All At Once dives back into the digital oceanic abyss, with industrial strength, taking us on a tour back through the entire album, and feels like Nina’s showing off at this point — pure virtuosic production, emerging from the abyss to the plane of the real, bathed in synthetic vocal samples, moving into a syncopated yet eminently danceable groove, before dissolving into 8-bit static, and finally emerging into the lead vocal

Taking off into the stratosphere as the vocals coalesce through the noise into a chanting triumphant return to the anthemic styles that have threaded through the entire album, and ending with a solid minute of warbly, chippy a e s t h e t i c beats, returning to the voice synth, and ending almost with a Vangelis-esque detuned melodic line, before fading into nothing


final impressions

Full body shivers.
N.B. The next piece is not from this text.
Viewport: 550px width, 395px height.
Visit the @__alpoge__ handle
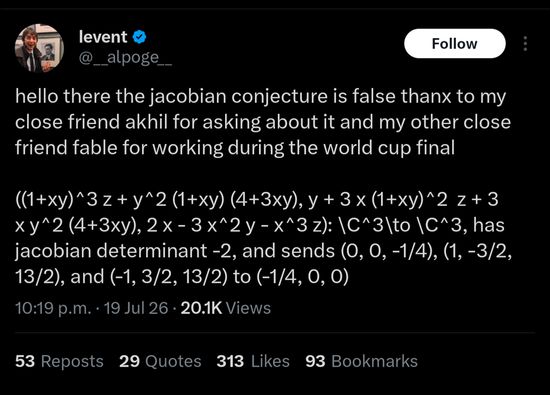point(125,57)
She cracked the code; the through line between what we were looking for, and what we found, and what we missed, and what we lost.

Nina sums it up in her interview with Apple Music for the album, regarding its final track:

All at Once: The verse at the end is about, I’m always at my desk in the dark, always working by myself late at night at the computer—that’s where I get the best work done a lot of the time. I wanted to send off the album with the last devotional nod to everything my computer had done for me, good and bad. It’s allowed me to have this crazy career that I wouldn’t have been allowed to have if I didn’t grow up in this decade. It would have been totally different.
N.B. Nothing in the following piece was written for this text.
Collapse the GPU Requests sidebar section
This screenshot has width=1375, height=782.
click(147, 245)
Human-computer interaction, and computer-mediated human interaction, has changed us. For good and bad. It has allowed us to see one another, and to see more of humanity, than ever before, in a way that is impossible to conceive the profundity of. The digital commons was a place of marvel and danger and love and hate and crazy experiments; and now we ALL (all of humanity!) live there, and we need to figure out how to do so harmoniously.

But back when we were young, we were there, on the infinite frontier, sometimes falling off the edges, sometimes flying, sometimes forming radical new and recombinant formations of our shared humanity based on the impulses encoded in our DNA and our needs for one another, needs that had been so atomized by the imperatives binding our physical meatspace realities that we had no idea — I had no idea — how to relate in a totally unbounded space.

Since then we’ve been figuring out, however imperfectly; and I Love My Computer is a testament to how far we’ve come.